Re: Why Do We Take Meds That Hardly Work?

Posted by linkadge on August 23, 2017, at 10:46:34

In reply to Why Do We Take Meds That Hardly Work?, posted by bleauberry on August 23, 2017, at 8:48:20

Individuals must decide whether or not a medication is working.

To suggest that meds hardly work, is not exactly an accurate statement. Again, depression is not a single disease.

By their very nature, support boards such as this tend to retain people for whom medications aren't working or aren't fully working.

Of course people should investigate all options.

I am personally doing fairly well (lithium, omega-3, folic acid, niacin, nortriptyline and Effexor, coffee).

Lithium seemed to be the turning point, yet I do not do well on lithium monotherapy, nor doses above 300mg.


Linkadge

 

Re: Why Do We Take Meds That Hardly Work? » bleauberry

Posted by beckett2 on August 24, 2017, at 14:25:30

In reply to Why Do We Take Meds That Hardly Work?, posted by bleauberry on August 23, 2017, at 8:48:20

Have you checked out this post?

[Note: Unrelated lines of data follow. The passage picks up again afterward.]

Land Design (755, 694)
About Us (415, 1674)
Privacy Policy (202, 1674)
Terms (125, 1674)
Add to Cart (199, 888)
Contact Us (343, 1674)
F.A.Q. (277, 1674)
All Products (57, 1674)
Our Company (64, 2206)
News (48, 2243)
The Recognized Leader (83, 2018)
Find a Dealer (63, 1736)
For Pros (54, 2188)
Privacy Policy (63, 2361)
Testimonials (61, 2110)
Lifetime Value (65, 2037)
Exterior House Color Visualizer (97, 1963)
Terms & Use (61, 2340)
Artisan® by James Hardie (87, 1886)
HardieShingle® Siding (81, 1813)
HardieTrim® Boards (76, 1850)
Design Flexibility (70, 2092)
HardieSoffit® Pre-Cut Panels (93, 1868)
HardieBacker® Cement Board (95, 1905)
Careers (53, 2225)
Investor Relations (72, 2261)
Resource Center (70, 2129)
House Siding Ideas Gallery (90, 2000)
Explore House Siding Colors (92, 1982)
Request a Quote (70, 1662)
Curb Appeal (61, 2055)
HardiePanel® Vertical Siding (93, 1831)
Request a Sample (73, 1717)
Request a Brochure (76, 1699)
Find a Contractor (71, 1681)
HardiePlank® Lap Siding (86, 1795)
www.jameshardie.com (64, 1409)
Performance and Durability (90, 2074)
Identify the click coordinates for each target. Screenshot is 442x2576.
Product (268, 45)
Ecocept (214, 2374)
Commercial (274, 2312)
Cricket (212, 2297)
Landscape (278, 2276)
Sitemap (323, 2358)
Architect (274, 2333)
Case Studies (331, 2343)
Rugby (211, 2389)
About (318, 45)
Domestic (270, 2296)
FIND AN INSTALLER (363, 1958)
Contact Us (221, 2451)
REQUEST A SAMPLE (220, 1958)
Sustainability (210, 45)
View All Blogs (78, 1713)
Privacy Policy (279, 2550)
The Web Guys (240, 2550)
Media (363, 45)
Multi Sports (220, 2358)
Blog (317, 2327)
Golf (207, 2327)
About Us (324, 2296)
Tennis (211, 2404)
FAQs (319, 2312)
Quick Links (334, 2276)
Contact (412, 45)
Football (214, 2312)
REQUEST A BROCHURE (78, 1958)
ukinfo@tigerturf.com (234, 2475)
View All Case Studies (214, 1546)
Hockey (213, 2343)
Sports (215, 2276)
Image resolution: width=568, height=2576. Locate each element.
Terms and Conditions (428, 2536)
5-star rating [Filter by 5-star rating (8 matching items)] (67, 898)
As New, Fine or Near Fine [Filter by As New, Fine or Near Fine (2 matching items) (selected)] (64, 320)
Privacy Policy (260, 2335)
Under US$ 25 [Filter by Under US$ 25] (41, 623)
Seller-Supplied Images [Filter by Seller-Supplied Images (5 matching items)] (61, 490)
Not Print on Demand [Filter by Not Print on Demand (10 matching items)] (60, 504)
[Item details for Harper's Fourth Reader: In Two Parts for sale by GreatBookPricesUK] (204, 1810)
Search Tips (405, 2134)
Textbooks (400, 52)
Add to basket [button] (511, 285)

Sounds interesting. http://www.dr-bob.org/babble/alter/20160521/msgs/1094383.html

 

Re: Why Do We Take Meds That Hardly Work?

Posted by Lamdage22 on August 26, 2017, at 6:07:48

In reply to Why Do We Take Meds That Hardly Work?, posted by bleauberry on August 23, 2017, at 8:48:20

I am not a drugs friend either bleuberry. Personally i take them because i cant just not take them. They need to be tapered carefully.

 

Re: Why Do We Take Meds That Hardly Work?

Posted by phidippus on October 7, 2017, at 16:54:38

In reply to Why Do We Take Meds That Hardly Work?, posted by bleauberry on August 23, 2017, at 8:48:20

So. Depression is caused by microbes and toxins?

Not grief, not loss and not by bad things happening to you?